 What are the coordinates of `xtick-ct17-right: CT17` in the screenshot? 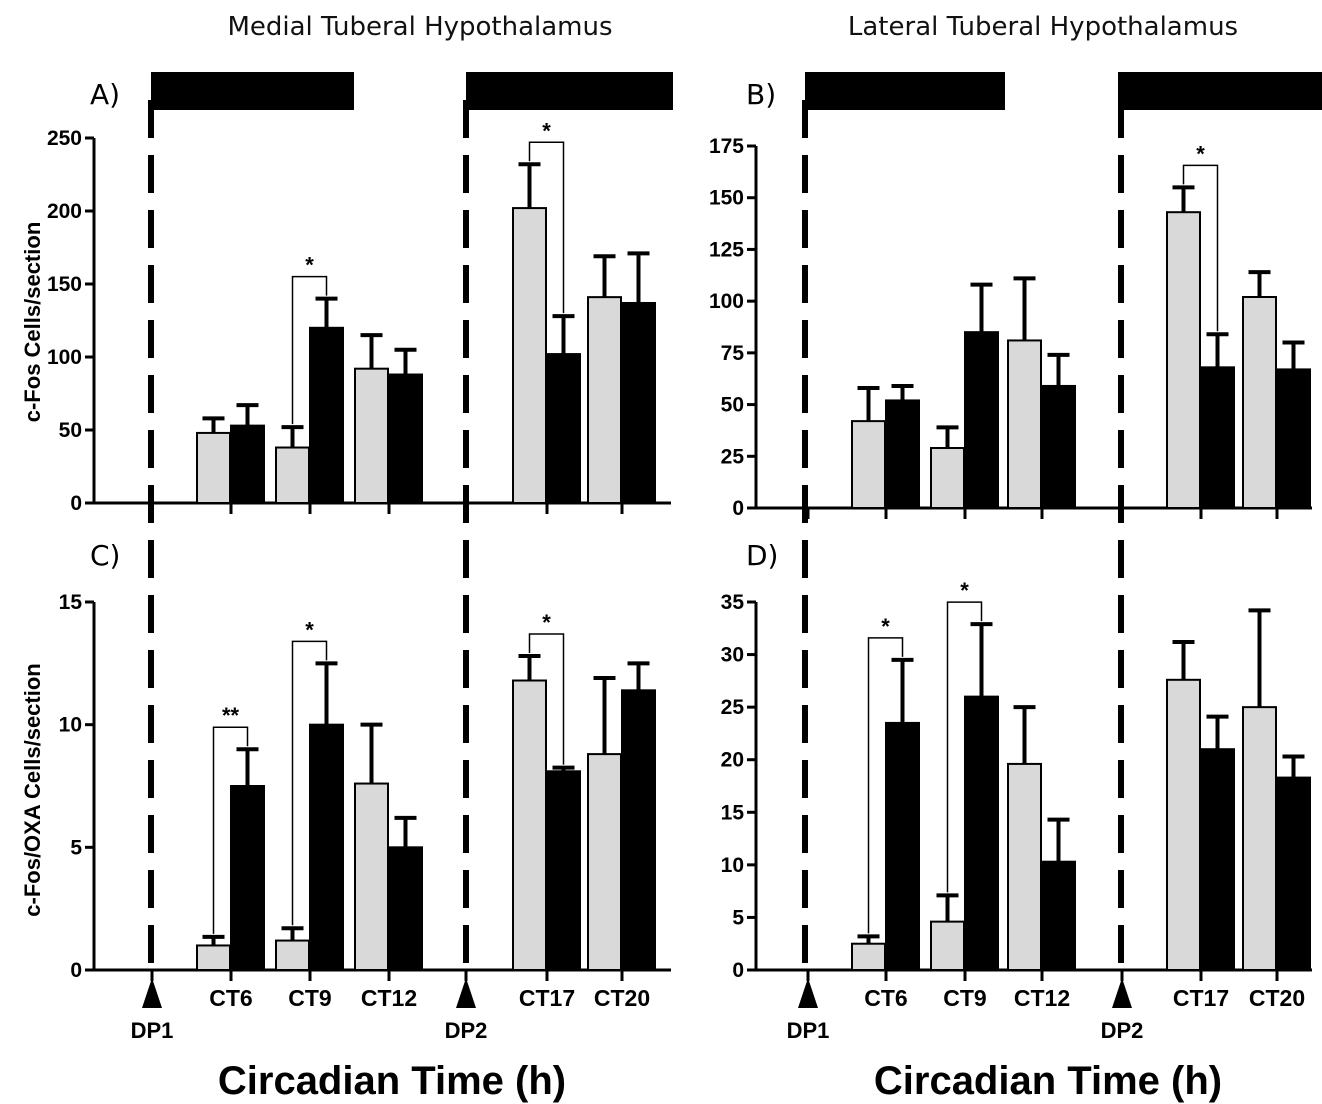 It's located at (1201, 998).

* * *

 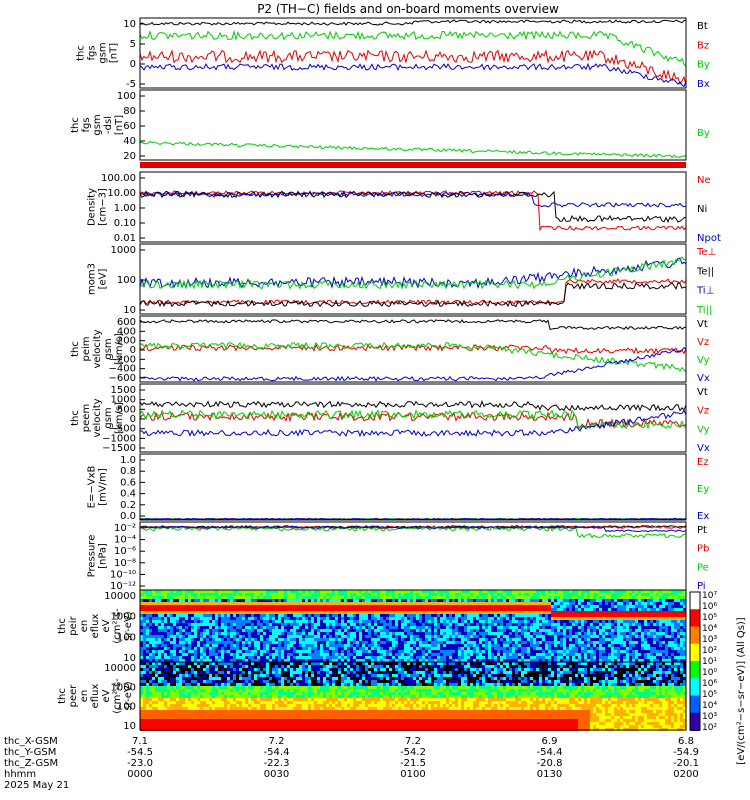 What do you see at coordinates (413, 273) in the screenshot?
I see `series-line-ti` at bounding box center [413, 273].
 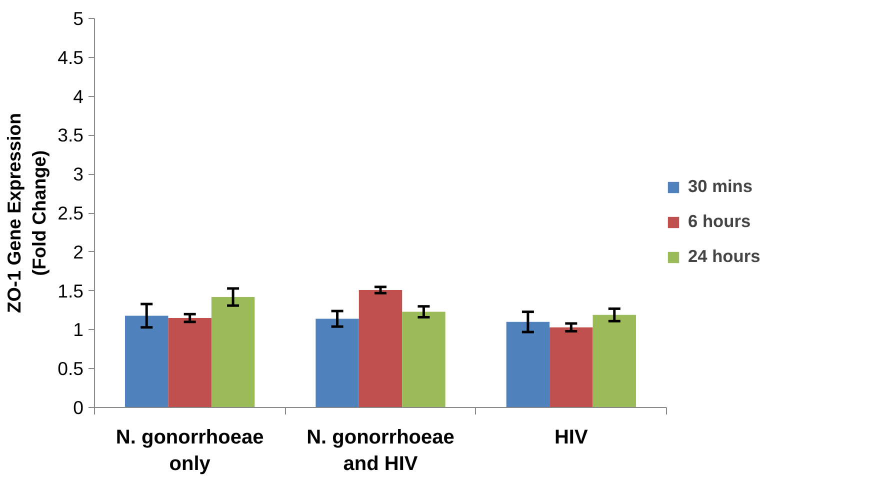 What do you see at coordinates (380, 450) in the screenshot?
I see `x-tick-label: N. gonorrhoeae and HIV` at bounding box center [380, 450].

▶ WORK ITEM: Turn the data from the line containing "What do you see at coordinates (380, 450)" through the line containing "center [380, 450]." into a Markdown table with the columns Row and Line, skipping blank lines and leaving the pictures out.

▶ EXERCISE RESULT:
| Row | Line |
|---|---|
| 1 |   What do you see at coordinates (380, 450) in the screenshot? |
| 2 | I see `x-tick-label: N. gonorrhoeae and HIV` at bounding box center [380, 450]. |